L’Institut Cumbres (Sommet), dans la ville de Mexico, a récemment fêté 50 années de formation intégrale, au service des enfants et des adolescents.
En 1951 Madame Flore Barragán de Garza, une mexicaine originaire de la ville de Monterrey, faisait un pèlerinage à Rome. Elle eut l’occasion de rencontrer Monseigneur Giovanni Battista Montini qui, avant de devenir le Pape Paul VI, travaillait à la Secrétairie d’État au Vatican. Mme Barragán raconta au futur Pape le désir de son mari, mort depuis trois ans, de fonder une oeuvre destinée à la diffusion de la foi au Mexique. Monseigneur Montini lui proposa de prendre contact avec la congrégation des Légionnaires du Christ, à Rome, Via Aurelia.

Madame Flore Barragán de Garza
C’est là qu’eut lieu une conversation décisive entre Mme Barragan et le Père Marcial Maciel fondateur et supérieur de la Légion du Christ, qui projetait alors l’expansion apostolique de la jeune congrégation. L’idée leur vint de construire un collège consacré à l’éducation de ceux qui pourraient, dans le futur , influencer positivement la société mexicaine, avec une attention particulière pour les besoins des plus pauvres.
Le P. Maciel conçut un projet de formation intégrale qui, en plus des connaissances académiques, aiderait les enfants et les jeunes à grandir dans la foi.

Le Père Maciel et des pères de famille lors de l’inauguration du collège
De nombreux obstacles se dressèrent sur leur route, mais le 8 février 1954, le Collège Cumbres de la Ville de Mexico ouvrit ses portes aux premiers groupes d’élèves. Monseigneur Luis María Martínez, archevêque de la ville, bénit lui-même les nouvelles installations, conçues par l’architecte José Villagrán García.
Le nouvel institut mit en oeuvre une pédagogie innovatrice, afin d’offrir une formation véritablement intégrale. Les classes étaient plus petites que ce qui était usuel au Mexique. La moyenne dans les collèges du pays était de 50 à 60 élèves par classe, à Cumbres elle était de 36 élèves au maximum, ce qui permettait aux professeurs de porter une attention plus personnalisée à chaque élève. Une autre nouveauté, aujourd’hui généralisée, était l’enseignement de l’Anglais.
La pratique du sport était aussi quotidiennement proposée comme partie intégrante du programme, avec de la natation et du football. Le sport est en effet un moyen efficace de former la volonté et l’habitude de la vie en équipe.

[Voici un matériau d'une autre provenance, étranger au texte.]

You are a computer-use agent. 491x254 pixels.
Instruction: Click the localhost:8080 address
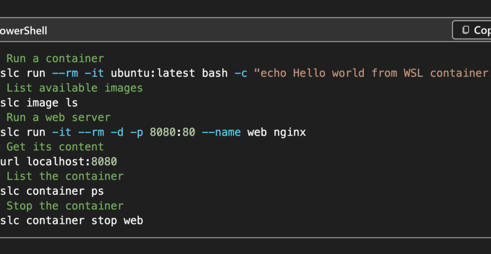(x=72, y=161)
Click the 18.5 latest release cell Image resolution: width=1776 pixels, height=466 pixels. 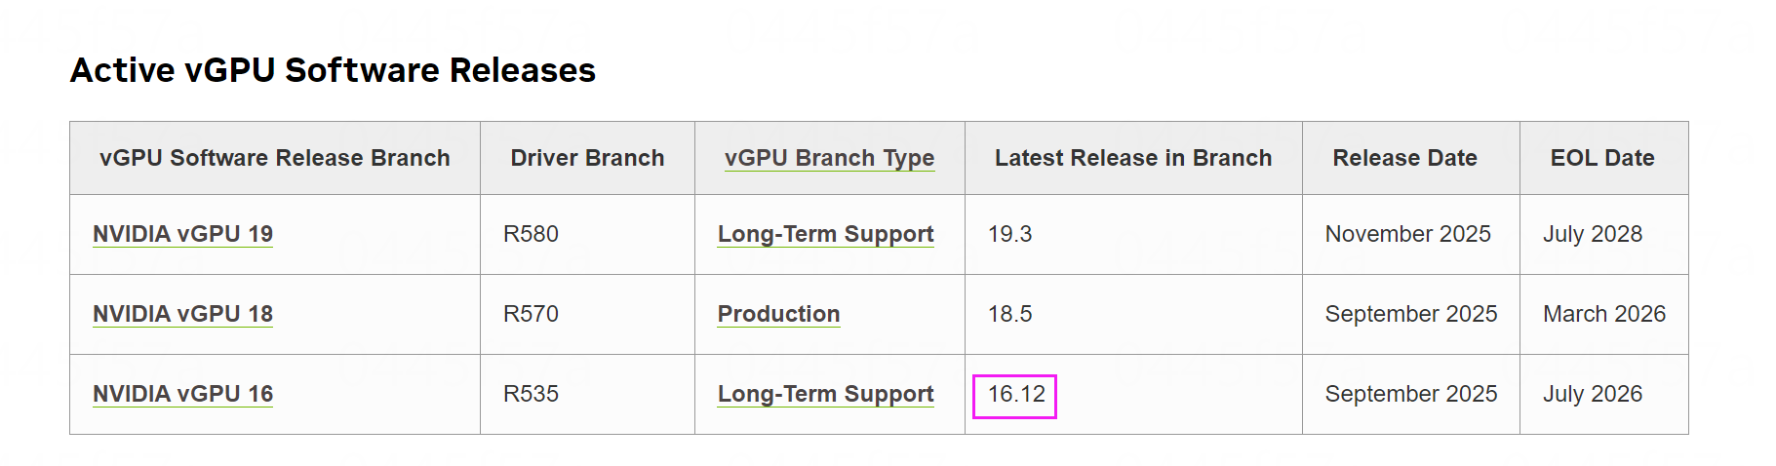[1009, 314]
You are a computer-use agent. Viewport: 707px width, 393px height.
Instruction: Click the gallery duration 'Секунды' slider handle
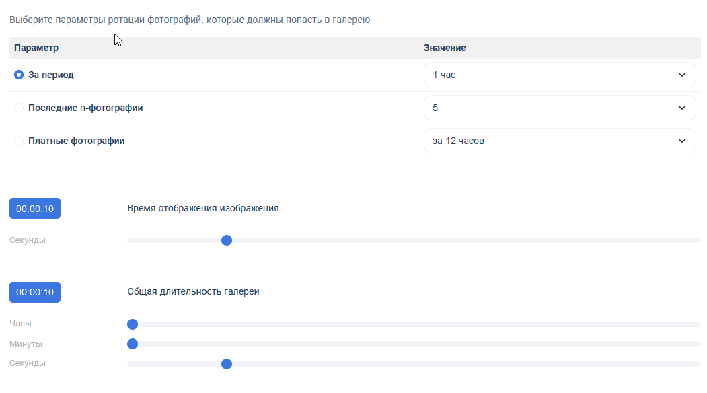(227, 364)
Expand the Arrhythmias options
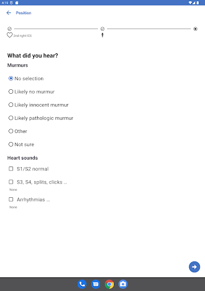205x291 pixels. click(29, 199)
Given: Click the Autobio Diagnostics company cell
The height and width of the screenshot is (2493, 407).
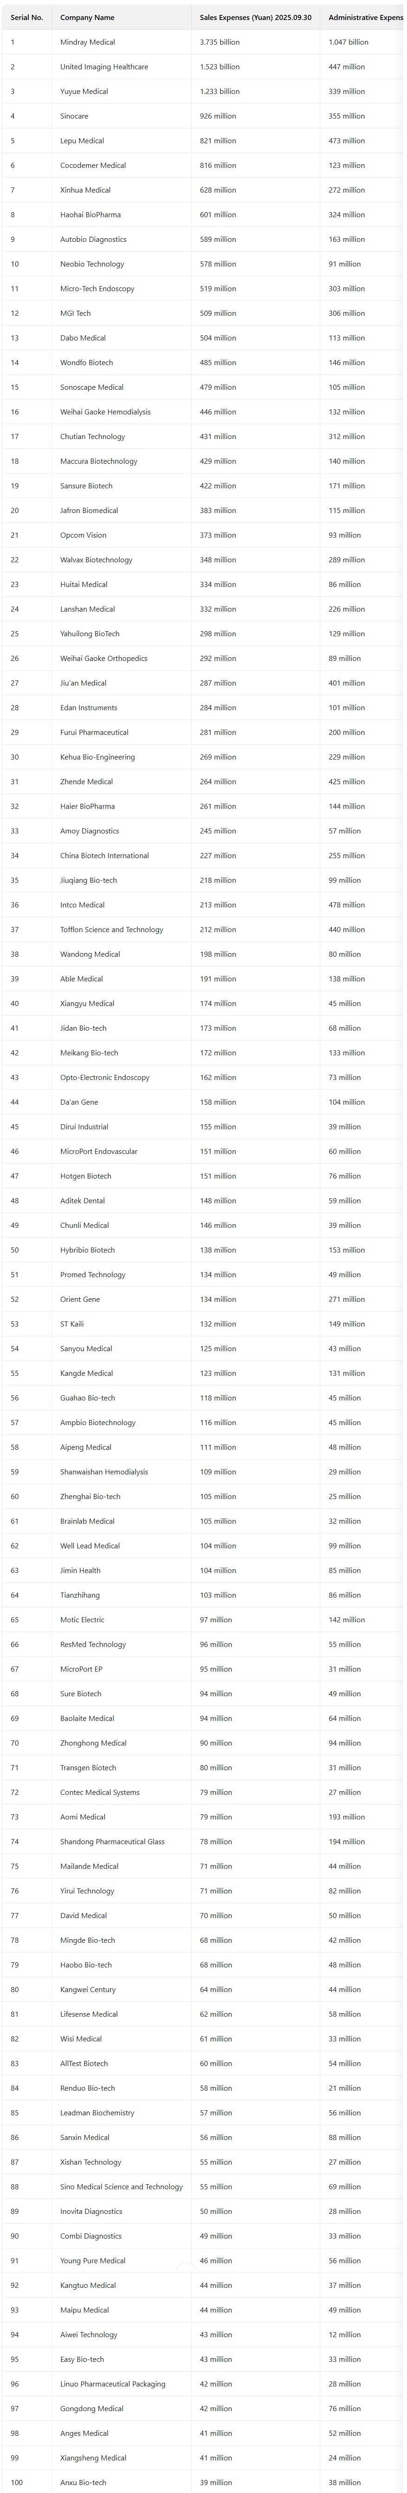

Pour former la conscience sociale des élèves, plusieurs programmes ont été créés. Par exemple, des élèves se sont chargés de récolter des dons en espèce et de les distribuer aux personnes dans le besoin. D’autres ont aidé à creuser des fossés pour faire des drainages ou à installer des planchers dans les huttes des villages les plus pauvres. Ainsi, au contact direct des besoins des plus pauvres, la conscience sociale des élèves a pu se former.
Ces initiatives ont été à l’origine du programme de "Participation sociale", qui fait maintenant partie des programmes d’étude de tous les collèges de la Légion du Christ.
Dix ans plus tard a été ouverte l’"École Nocturne", qui offre une éducation aux enfants sans ressources des quartiers voisins du collège, en utilisant ses installations et qui est organisée par l’encadrement, les familles et les élèves.
Il n’est pas possible de terminer cet article sans exprimer un chaleureux remerciement au Pape Paul VI et à Mme Flora Barragán de Garza dont le rôle a été déterminant dans la création du Collège Cumbres. Une initiative qui, depuis 50 ans, s’efforce d’offrir à la société des hommes formés dans les principes de l’Evangile, avec une vraie conscience sociale.